Al llegar al patio oí sonar un carillón que parecía proceder de la cocina. Al oírlo por segunda vez, decidí que sólo la puerta principal debía de tener un carillón. Me llegué hasta ella y la abrí.

Eileen Wade estaba allí, vuelta de espaldas a la casa. Mientras se volvía, dijo:

—Lo siento, olvidé la llave. —Entonces me vio—. Ah. Creía que era Roger o Candy.

—Candy no está. Hoy es jueves.

Entró y cerró la puerta. Dejó el bolso sobre la mesa entre dos sofás. Parecía tranquila y también distante. Se quitó unos guantes blancos de piel de cerdo.

—¿Sucede algo?

—Bueno; está bebiendo un poco. Nada grave. Se ha quedado dormido en el sofá del estudio.

—¿Le llamó él?

—Sí, pero no para eso. Me invitó a almorzar. Mucho me temo que no ha comido nada.

—Ah. —Se sentó despacio en un sofá—. ¿Sabe? Había olvidado por completo que era jueves. También la cocinera ha salido. Tonta de mí.

—Candy nos trajo el almuerzo antes de irse. Ahora sí que me marcho. Espero que mi coche no haya sido un estorbo.

La señora Wade sonrió.

—No. Había sitio de sobra. ¿No querrá un poco de té? Voy a prepararlo para mí.

—De acuerdo.

No sé por qué lo dije. No quería té. Sólo lo dije.

Eileen se quitó la chaqueta. No llevaba sombrero.

—Voy a echar una ojeada para ver si Roger está bien.

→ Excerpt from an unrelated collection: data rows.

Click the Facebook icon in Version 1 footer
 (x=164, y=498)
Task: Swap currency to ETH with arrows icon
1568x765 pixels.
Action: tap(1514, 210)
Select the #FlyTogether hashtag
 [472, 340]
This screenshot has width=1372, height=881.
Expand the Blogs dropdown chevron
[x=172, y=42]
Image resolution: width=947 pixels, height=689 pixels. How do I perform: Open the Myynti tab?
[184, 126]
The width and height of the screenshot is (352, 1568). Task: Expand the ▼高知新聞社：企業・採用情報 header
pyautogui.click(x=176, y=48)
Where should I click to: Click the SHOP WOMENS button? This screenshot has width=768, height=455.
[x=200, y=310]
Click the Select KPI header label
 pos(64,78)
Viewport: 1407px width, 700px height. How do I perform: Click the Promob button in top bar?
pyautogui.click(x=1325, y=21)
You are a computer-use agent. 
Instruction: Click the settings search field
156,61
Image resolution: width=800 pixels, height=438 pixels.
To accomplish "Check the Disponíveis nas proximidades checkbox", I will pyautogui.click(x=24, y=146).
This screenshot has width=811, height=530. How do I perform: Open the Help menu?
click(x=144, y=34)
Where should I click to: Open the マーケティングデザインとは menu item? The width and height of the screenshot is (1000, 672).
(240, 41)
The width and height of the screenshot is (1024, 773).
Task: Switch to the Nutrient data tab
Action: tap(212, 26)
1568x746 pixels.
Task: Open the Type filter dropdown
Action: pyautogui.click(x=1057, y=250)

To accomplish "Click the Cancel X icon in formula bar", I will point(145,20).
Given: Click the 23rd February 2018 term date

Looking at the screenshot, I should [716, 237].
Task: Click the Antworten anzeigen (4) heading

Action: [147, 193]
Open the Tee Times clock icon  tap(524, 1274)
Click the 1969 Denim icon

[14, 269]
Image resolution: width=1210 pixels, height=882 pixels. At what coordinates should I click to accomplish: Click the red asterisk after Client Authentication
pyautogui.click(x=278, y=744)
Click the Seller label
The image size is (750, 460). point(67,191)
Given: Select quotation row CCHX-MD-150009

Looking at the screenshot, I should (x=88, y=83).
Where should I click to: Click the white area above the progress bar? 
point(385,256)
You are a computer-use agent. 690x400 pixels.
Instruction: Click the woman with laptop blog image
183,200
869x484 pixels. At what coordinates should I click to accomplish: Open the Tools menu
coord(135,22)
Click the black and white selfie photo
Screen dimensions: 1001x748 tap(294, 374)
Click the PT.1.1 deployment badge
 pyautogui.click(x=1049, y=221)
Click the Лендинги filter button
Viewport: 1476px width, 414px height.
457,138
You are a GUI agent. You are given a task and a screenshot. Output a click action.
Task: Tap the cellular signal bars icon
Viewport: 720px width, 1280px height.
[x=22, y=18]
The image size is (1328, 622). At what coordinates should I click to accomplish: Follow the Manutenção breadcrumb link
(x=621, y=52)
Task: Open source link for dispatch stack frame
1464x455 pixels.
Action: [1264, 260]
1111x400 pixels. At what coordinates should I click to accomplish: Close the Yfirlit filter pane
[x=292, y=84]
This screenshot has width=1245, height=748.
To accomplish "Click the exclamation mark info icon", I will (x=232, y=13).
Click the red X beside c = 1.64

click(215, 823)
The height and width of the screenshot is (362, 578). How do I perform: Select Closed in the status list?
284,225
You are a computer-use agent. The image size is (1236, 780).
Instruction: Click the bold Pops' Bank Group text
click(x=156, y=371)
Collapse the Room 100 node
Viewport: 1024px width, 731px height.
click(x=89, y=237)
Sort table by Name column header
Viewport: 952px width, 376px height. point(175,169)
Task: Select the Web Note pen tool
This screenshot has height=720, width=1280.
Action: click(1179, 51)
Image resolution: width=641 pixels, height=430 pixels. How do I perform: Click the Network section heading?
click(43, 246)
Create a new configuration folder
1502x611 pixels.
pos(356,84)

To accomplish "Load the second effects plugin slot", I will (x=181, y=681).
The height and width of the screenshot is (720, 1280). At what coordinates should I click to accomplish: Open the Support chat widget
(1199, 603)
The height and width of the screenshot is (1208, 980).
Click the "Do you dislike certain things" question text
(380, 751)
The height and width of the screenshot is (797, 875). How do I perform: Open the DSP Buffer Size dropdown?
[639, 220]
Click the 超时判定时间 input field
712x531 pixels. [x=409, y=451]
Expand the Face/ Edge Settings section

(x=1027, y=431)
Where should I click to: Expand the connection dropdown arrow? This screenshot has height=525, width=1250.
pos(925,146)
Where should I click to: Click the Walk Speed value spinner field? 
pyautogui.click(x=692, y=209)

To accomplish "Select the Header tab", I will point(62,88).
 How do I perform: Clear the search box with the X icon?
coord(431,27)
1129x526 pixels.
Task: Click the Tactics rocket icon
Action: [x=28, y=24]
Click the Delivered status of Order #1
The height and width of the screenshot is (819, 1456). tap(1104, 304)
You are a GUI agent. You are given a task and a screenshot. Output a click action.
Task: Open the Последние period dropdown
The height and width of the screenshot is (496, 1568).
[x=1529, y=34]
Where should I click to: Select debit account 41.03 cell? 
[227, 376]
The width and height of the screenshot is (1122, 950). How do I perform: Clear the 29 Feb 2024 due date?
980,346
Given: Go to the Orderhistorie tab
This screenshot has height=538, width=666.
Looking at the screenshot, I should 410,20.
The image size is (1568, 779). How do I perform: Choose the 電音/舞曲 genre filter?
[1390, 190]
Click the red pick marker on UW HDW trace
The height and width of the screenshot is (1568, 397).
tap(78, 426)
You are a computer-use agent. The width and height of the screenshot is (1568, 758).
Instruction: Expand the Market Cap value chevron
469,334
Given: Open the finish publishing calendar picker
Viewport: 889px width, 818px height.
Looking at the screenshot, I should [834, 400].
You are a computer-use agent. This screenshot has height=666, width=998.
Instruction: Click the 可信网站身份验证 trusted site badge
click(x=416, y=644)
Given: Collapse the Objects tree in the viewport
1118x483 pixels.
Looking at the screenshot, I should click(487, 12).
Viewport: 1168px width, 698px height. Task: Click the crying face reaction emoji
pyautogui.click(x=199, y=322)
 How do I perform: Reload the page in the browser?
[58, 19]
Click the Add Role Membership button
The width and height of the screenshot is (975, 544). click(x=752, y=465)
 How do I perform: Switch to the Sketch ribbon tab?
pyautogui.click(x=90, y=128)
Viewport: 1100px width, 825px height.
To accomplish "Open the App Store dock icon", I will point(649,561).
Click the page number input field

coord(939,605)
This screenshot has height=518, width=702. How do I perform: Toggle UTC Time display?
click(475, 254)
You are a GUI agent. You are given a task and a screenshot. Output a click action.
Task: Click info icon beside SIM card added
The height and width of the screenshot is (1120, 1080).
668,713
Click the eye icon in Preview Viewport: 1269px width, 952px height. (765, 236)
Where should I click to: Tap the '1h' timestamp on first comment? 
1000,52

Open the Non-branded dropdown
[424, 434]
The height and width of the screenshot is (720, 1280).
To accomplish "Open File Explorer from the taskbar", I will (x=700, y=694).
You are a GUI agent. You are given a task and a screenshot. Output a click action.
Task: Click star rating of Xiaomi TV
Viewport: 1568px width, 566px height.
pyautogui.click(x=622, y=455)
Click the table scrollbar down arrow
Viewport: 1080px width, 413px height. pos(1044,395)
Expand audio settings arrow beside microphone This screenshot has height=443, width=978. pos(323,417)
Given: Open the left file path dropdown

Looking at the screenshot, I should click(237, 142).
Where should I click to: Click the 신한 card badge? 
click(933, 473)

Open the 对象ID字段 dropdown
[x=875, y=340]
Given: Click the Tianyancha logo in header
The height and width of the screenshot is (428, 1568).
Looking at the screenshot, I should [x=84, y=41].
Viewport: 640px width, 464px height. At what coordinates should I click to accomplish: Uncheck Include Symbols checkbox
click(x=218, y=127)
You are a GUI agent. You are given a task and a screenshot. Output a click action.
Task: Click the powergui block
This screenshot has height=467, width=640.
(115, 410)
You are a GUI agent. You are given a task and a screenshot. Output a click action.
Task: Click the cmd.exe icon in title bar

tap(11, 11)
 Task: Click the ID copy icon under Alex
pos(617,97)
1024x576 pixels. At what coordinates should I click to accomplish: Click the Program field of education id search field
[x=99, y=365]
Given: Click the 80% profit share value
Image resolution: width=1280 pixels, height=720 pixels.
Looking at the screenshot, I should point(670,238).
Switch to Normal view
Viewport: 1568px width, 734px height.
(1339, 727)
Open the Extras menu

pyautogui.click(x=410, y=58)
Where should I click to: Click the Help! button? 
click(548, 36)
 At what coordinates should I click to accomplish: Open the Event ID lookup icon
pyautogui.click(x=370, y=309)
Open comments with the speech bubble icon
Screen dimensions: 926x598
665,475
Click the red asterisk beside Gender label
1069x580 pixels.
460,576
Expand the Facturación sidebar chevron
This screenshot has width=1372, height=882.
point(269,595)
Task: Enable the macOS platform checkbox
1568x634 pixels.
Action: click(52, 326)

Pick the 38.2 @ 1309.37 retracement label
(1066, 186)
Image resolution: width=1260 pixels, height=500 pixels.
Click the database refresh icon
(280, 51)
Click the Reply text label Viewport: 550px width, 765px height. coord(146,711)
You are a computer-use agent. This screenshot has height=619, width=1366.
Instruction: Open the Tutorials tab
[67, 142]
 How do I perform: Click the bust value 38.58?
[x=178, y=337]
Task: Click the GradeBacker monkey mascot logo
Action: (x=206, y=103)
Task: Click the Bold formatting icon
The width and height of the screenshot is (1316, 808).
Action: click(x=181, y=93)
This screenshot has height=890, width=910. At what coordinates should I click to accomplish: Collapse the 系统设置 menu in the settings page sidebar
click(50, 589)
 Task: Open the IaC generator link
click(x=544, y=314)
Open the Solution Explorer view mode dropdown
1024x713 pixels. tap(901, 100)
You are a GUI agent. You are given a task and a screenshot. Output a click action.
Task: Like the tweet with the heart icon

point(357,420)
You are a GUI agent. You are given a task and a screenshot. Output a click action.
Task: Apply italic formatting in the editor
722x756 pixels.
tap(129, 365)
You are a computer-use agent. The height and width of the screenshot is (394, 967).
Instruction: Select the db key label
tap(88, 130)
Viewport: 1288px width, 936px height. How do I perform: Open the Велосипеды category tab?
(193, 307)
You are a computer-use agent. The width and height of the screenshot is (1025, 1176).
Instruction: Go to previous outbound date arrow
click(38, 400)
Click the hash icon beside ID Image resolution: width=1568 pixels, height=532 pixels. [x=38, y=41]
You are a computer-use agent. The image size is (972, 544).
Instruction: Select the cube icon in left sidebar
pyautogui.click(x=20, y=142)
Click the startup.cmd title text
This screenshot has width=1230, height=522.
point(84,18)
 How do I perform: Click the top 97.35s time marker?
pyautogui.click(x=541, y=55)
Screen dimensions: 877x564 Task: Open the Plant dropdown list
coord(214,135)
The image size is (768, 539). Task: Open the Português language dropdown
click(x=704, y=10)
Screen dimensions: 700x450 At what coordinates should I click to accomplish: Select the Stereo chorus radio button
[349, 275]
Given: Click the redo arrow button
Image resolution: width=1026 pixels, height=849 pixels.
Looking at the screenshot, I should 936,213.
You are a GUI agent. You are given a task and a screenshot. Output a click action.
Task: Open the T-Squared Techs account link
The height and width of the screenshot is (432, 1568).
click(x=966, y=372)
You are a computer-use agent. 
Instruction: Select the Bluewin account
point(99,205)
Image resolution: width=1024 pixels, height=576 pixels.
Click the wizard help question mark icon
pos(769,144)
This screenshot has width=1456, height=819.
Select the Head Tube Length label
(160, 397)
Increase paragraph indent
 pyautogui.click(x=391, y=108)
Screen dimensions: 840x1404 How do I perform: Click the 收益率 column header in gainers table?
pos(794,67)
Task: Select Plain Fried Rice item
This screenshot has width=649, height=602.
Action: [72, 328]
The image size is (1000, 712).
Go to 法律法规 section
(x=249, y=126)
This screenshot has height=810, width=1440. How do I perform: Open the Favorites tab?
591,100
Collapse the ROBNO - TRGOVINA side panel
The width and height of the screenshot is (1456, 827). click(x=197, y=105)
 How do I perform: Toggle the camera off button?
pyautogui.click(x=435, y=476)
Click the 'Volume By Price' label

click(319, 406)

La vi cruzar hasta la puerta del estudio y abrirla. Se quedó allí un momento, volvió a cerrar la puerta y regresó.

—Todavía está dormido. Profundamente. Subo un momento al piso de arriba. Vuelvo enseguida.

La vi recoger la chaqueta, los guantes y el bolso, subir las escaleras y entrar en su cuarto. La puerta se cerró. Me dirigí hacia el estudio con la idea de retirar la botella de whisky, casi llena todavía. Si estaba dormido, no iba a necesitarla.